■ **Action item**
Find each line below that includes "left", then copy it.

■ **Provided entries**
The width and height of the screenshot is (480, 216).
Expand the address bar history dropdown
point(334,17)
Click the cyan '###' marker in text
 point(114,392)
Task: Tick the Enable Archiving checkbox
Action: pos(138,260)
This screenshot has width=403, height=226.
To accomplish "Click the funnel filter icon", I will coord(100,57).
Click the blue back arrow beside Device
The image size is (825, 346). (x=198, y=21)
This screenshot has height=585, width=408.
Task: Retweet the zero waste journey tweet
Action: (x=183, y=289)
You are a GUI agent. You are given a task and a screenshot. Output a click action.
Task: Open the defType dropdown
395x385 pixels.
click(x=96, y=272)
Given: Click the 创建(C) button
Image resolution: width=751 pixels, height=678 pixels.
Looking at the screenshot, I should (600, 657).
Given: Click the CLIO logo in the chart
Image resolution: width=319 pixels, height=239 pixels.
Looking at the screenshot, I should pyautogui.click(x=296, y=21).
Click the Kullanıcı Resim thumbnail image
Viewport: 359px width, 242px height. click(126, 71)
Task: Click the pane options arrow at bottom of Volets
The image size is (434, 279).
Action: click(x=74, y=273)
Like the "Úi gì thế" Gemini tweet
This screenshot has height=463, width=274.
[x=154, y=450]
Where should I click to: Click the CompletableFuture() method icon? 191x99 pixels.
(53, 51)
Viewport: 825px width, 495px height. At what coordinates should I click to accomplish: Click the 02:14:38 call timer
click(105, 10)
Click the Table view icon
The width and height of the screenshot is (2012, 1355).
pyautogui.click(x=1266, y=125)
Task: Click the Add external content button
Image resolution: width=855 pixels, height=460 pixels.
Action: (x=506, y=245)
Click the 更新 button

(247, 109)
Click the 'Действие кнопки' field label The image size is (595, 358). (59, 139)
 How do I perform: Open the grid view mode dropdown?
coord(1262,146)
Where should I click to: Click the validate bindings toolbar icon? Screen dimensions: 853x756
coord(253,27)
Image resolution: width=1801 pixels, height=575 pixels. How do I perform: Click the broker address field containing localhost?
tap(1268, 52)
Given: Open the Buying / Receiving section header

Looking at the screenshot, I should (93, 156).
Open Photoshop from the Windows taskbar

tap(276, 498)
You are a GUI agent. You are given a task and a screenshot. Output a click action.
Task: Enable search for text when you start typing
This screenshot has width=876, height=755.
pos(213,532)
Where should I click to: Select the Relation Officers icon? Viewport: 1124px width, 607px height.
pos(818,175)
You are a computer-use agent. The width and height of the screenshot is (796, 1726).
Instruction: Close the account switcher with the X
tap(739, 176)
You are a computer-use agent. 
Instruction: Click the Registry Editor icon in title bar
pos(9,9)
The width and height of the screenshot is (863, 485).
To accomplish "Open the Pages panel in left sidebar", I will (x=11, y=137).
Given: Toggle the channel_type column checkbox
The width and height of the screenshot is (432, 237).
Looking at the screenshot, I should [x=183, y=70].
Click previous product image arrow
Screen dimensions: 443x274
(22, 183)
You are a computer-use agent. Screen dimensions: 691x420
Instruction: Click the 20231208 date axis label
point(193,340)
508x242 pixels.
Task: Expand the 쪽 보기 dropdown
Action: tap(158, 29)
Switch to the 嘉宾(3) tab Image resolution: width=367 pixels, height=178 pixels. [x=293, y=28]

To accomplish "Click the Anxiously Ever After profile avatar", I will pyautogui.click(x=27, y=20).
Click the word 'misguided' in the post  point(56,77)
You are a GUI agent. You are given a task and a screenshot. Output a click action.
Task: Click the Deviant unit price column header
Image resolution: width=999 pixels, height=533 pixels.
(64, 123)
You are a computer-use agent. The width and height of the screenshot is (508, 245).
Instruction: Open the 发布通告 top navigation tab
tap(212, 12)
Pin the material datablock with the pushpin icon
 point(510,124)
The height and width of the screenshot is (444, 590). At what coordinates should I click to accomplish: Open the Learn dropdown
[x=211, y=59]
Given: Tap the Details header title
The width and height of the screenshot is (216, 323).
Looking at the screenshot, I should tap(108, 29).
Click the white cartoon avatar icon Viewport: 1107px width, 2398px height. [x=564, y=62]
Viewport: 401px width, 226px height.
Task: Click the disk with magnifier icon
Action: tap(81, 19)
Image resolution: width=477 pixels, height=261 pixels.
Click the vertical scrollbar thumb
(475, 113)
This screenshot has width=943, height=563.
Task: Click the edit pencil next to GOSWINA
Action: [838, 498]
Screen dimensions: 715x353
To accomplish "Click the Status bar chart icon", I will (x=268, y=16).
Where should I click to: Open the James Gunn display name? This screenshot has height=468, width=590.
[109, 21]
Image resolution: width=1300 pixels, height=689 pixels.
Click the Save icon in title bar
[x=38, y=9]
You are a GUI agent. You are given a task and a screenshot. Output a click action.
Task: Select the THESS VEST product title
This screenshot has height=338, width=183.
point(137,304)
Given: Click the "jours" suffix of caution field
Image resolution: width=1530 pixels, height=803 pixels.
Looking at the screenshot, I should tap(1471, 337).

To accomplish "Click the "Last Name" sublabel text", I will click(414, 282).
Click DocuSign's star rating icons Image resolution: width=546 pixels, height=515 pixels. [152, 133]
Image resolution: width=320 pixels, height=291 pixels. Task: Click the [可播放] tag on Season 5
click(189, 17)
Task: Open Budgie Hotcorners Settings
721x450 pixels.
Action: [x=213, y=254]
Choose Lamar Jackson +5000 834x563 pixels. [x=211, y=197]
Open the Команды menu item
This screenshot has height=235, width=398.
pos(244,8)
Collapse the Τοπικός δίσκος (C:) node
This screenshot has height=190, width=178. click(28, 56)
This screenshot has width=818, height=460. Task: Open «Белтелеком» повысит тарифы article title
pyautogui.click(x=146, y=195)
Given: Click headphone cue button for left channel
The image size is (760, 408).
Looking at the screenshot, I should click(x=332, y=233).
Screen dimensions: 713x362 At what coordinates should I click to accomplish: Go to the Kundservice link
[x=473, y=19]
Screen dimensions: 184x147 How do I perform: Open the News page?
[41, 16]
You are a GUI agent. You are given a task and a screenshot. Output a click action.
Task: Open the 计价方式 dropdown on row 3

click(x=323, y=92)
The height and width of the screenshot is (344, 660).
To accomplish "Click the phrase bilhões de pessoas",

■ **Answer to this task**
To accomplish "Open the Pages panel in left sidebar", I will (x=11, y=137).
Given: Click headphone cue button for left channel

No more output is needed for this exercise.